▶ **Description of the task**
Please copy, exactly as they appear below, the lines from the one containing "Click the 限定300個 badge" through the one containing "has height=410, width=480.".

▶ **Record extracts**
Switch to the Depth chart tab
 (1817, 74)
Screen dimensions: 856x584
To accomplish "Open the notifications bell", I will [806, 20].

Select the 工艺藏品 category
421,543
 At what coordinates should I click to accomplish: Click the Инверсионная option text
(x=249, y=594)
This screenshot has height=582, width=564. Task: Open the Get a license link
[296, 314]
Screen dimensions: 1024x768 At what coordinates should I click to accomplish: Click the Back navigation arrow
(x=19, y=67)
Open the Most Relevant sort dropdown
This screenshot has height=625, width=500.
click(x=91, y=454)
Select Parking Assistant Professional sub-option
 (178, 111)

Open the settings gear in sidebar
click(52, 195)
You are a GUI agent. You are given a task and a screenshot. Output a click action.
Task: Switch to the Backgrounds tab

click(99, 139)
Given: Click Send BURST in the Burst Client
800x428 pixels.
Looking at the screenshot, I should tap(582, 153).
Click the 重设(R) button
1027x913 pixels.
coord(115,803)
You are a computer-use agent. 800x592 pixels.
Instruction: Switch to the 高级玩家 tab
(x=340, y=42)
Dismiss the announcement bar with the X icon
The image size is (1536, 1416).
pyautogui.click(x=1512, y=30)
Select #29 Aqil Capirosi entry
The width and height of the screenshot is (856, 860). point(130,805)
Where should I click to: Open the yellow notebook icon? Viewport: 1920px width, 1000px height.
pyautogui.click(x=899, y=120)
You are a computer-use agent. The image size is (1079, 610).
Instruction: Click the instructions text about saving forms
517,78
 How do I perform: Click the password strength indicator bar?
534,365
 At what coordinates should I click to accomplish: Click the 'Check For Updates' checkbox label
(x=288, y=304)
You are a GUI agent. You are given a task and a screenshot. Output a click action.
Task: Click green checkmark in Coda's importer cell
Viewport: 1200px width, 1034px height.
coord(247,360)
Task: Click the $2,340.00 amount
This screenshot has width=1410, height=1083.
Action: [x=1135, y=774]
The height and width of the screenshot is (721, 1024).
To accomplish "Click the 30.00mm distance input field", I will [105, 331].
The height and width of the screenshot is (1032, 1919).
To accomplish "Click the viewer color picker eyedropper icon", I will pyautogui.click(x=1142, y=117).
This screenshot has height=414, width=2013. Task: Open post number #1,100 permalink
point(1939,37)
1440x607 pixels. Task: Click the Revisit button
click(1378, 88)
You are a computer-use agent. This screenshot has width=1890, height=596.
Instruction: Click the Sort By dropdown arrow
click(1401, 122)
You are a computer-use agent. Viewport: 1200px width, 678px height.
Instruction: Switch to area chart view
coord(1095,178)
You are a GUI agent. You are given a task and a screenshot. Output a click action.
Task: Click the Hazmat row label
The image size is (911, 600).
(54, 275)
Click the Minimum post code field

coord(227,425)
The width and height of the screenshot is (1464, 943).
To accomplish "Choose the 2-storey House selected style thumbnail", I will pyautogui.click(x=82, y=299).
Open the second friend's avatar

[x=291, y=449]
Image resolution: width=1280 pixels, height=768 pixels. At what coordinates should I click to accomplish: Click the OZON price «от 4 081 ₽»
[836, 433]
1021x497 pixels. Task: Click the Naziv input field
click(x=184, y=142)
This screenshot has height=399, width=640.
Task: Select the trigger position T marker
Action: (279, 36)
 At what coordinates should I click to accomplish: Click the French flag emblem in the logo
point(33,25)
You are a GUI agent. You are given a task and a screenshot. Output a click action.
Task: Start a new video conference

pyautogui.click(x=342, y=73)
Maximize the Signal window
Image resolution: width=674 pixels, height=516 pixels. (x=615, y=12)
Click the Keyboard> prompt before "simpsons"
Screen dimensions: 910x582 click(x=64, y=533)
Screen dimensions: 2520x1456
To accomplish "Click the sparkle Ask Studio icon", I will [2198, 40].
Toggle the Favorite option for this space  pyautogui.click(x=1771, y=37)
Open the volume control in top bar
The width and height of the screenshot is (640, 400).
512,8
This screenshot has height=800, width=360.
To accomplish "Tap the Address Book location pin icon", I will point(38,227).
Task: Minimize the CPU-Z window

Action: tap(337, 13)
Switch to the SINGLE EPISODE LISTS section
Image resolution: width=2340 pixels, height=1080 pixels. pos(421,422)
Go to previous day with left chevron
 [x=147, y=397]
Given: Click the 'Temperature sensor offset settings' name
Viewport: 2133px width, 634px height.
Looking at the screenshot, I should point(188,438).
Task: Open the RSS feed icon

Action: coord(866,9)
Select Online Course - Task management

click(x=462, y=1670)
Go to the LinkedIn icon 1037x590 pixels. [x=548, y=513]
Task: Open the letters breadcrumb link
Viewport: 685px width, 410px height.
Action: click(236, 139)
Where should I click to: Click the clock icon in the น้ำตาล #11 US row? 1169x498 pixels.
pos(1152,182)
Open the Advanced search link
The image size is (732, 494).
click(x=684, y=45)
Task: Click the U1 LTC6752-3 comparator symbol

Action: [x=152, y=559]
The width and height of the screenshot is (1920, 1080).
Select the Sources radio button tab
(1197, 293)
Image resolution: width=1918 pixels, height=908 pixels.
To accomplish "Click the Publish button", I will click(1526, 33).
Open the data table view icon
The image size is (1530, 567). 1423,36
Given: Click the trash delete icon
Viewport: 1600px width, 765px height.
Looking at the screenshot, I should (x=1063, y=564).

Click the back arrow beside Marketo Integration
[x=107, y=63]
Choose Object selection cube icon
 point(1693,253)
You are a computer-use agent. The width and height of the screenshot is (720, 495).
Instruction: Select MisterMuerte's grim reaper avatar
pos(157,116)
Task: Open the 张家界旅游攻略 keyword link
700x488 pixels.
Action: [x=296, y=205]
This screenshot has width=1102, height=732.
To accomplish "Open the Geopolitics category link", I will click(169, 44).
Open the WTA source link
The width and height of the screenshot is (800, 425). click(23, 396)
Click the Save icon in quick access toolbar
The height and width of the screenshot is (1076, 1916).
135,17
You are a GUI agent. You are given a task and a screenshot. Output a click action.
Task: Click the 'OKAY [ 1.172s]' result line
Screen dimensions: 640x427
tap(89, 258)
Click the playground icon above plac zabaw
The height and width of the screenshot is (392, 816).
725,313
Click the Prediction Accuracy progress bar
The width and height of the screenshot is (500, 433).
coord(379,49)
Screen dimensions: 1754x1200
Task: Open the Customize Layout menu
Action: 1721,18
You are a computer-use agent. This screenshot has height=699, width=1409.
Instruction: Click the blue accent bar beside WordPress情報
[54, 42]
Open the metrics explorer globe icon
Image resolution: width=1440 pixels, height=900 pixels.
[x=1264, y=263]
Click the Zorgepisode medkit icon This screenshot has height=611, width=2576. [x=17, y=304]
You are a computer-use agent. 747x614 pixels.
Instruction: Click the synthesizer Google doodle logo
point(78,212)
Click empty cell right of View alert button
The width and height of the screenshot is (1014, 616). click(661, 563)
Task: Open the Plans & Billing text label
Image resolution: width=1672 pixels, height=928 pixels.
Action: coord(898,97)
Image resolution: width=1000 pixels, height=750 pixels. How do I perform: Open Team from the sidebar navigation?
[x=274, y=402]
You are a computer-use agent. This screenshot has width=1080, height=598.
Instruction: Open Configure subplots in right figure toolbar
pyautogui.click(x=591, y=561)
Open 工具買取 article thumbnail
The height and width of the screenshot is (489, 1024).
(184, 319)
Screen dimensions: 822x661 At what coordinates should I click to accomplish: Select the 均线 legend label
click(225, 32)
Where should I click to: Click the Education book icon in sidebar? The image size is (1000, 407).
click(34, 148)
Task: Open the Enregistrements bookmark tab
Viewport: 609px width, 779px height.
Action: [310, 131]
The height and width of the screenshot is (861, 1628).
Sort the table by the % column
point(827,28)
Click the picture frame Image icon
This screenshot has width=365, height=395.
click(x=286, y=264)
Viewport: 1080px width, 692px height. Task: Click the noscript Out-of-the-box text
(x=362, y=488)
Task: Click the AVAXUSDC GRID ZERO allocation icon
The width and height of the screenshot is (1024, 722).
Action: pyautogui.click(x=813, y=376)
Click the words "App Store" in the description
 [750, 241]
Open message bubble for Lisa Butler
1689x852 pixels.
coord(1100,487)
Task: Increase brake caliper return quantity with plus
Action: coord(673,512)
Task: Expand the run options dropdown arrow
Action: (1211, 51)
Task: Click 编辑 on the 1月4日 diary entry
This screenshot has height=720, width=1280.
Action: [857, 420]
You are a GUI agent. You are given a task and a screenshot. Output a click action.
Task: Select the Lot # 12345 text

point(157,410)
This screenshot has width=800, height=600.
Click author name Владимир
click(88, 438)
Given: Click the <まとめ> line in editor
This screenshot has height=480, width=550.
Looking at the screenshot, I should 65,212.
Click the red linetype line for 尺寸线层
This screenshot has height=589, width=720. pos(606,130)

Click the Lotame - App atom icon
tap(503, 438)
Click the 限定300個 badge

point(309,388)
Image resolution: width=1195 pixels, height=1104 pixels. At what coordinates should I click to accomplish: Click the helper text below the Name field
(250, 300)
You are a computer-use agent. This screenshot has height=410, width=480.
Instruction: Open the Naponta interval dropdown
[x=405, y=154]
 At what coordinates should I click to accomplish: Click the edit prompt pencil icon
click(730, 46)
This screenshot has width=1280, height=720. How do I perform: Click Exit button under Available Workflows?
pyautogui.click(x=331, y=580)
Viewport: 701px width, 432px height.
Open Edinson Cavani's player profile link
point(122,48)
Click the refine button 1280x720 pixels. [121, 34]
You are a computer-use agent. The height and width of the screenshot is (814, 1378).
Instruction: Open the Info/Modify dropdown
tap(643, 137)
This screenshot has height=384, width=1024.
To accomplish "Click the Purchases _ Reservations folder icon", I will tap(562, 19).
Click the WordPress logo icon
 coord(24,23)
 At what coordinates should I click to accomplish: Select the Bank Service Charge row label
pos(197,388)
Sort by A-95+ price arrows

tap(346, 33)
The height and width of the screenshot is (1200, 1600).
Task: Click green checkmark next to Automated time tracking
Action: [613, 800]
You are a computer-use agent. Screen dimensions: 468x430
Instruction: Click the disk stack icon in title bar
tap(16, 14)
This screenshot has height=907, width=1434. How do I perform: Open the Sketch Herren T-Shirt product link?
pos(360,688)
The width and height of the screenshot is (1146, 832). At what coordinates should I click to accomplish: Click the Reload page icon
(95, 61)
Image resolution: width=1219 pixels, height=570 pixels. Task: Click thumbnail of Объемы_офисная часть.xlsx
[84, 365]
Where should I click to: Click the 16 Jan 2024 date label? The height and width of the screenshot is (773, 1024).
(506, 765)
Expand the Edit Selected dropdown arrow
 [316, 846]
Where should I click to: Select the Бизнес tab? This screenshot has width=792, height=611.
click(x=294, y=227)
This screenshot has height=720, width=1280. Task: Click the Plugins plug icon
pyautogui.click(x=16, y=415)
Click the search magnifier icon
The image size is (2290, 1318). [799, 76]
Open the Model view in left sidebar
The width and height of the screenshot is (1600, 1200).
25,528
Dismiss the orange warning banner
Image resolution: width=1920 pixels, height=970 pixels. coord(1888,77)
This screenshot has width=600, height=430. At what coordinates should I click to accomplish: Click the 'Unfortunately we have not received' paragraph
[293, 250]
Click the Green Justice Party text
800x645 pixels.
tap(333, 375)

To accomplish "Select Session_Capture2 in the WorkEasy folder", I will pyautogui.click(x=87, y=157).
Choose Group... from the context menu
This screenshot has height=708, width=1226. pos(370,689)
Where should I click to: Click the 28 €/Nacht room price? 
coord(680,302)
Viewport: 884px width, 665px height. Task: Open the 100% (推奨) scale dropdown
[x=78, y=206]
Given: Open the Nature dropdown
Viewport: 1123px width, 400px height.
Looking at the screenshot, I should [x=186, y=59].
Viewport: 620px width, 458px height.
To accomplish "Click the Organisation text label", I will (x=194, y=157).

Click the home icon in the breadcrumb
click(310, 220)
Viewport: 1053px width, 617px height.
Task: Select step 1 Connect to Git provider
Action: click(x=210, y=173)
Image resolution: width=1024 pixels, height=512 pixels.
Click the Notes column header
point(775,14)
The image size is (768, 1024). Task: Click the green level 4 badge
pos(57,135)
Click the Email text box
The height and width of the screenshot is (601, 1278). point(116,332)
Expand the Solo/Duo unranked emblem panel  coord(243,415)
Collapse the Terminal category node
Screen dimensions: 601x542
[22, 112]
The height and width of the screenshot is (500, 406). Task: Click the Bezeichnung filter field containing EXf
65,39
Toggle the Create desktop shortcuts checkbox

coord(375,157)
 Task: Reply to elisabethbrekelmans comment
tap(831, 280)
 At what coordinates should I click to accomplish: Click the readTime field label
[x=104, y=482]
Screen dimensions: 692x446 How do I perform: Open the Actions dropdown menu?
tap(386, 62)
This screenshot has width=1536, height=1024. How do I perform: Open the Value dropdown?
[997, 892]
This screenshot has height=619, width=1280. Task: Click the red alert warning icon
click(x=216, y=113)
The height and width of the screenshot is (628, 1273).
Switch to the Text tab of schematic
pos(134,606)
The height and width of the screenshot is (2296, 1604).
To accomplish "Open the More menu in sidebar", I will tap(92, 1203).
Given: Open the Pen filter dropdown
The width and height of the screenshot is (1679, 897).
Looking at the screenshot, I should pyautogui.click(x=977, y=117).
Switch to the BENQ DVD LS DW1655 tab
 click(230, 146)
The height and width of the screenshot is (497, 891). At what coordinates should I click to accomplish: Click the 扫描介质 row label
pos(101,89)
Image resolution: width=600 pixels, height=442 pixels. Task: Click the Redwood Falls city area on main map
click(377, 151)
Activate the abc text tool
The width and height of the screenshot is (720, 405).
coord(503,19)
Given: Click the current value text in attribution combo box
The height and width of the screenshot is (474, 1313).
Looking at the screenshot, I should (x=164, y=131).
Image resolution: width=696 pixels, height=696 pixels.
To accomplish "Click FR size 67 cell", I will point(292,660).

▶ **Solution to this problem**
Click the 限定300個 badge

point(309,388)
Image resolution: width=1195 pixels, height=1104 pixels. At what coordinates should I click to accomplish: Click the helper text below the Name field
(250, 300)
You are a computer-use agent. This screenshot has height=410, width=480.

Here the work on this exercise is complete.